**Brief:**
Report all lines below with the word "Collapse".

(Stored records)
________________________

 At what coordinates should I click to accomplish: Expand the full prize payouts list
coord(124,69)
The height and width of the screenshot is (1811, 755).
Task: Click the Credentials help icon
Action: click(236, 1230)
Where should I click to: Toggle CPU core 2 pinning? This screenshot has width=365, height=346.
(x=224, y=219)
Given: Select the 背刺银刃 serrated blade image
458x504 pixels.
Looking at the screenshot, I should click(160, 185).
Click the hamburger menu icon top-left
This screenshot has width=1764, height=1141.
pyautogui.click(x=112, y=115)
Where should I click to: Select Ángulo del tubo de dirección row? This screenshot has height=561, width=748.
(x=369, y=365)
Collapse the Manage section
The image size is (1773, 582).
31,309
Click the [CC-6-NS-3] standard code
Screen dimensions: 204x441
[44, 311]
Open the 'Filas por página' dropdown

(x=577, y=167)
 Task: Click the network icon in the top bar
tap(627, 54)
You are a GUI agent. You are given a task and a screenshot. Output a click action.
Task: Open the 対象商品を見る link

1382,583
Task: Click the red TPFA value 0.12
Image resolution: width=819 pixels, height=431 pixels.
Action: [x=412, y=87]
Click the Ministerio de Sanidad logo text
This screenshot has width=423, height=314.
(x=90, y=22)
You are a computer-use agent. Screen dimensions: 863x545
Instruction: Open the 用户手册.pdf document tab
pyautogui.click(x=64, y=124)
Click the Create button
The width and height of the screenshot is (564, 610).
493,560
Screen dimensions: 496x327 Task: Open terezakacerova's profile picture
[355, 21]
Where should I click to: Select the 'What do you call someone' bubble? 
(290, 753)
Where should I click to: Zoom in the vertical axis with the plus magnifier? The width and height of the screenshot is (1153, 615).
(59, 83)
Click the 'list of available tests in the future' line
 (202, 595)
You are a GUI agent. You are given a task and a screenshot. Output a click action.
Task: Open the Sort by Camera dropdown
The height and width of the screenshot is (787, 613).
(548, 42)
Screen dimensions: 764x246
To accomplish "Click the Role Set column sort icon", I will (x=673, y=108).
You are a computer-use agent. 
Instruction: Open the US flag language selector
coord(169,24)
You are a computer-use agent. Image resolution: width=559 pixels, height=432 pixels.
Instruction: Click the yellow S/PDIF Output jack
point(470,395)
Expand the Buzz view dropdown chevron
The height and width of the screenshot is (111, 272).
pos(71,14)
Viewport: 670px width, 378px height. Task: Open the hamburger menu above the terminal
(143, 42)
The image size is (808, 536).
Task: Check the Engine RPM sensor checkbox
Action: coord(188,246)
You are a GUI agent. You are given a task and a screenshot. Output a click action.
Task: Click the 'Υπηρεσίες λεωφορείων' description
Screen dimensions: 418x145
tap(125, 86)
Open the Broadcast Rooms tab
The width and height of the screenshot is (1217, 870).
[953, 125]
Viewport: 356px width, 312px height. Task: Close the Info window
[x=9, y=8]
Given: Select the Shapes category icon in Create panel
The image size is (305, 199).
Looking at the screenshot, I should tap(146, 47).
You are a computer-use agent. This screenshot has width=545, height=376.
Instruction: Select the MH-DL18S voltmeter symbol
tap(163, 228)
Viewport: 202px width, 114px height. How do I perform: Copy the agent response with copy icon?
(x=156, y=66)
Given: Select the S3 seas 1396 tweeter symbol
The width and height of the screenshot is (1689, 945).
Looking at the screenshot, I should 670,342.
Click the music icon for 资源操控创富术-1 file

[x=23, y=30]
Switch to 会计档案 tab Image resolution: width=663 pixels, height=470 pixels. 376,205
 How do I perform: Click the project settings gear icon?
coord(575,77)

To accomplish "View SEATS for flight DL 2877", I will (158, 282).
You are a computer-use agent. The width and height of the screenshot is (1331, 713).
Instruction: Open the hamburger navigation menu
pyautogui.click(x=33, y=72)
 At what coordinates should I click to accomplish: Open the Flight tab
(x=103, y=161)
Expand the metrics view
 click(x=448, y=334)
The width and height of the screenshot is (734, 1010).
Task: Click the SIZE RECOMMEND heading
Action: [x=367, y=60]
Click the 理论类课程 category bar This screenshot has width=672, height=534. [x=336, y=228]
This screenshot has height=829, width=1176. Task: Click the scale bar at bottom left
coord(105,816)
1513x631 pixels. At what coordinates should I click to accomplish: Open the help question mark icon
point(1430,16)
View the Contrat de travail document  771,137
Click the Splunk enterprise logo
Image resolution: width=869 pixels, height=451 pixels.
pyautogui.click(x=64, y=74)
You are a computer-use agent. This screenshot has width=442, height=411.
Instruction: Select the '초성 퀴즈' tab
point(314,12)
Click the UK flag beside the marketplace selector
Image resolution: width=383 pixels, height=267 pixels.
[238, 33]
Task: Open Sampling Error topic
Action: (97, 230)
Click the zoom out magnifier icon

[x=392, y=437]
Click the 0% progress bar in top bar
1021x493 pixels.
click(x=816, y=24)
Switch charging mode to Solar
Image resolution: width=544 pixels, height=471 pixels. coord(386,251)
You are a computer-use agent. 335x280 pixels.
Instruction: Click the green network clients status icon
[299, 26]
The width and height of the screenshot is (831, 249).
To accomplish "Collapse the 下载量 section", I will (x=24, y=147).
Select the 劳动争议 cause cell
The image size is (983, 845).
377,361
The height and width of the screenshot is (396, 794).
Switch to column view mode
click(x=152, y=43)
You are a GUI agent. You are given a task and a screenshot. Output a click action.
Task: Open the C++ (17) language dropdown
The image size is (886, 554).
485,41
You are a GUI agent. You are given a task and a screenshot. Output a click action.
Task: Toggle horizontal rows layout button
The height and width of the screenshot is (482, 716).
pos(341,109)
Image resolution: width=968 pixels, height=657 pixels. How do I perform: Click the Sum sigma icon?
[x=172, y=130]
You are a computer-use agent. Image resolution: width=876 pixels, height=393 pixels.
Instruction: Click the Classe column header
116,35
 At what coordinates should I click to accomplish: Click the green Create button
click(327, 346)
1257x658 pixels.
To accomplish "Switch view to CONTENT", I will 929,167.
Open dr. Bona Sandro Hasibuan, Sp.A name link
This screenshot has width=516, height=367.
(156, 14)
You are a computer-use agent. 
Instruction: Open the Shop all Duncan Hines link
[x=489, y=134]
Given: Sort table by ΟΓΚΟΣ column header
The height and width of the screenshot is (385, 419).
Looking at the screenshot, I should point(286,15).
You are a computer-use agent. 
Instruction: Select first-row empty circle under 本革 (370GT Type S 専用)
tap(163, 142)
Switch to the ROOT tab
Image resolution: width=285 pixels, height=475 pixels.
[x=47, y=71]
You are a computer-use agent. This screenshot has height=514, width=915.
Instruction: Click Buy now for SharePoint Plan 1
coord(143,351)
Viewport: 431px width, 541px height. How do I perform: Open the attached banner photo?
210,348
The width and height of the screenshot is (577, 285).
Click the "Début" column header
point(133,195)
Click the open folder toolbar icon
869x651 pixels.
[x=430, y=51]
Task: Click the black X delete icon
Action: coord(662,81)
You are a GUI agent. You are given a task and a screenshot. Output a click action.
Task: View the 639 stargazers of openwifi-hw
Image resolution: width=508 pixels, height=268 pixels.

________________________

**Output of the exercise:**
Collapse the Manage section
To accomplish "Collapse the 下载量 section", I will (x=24, y=147).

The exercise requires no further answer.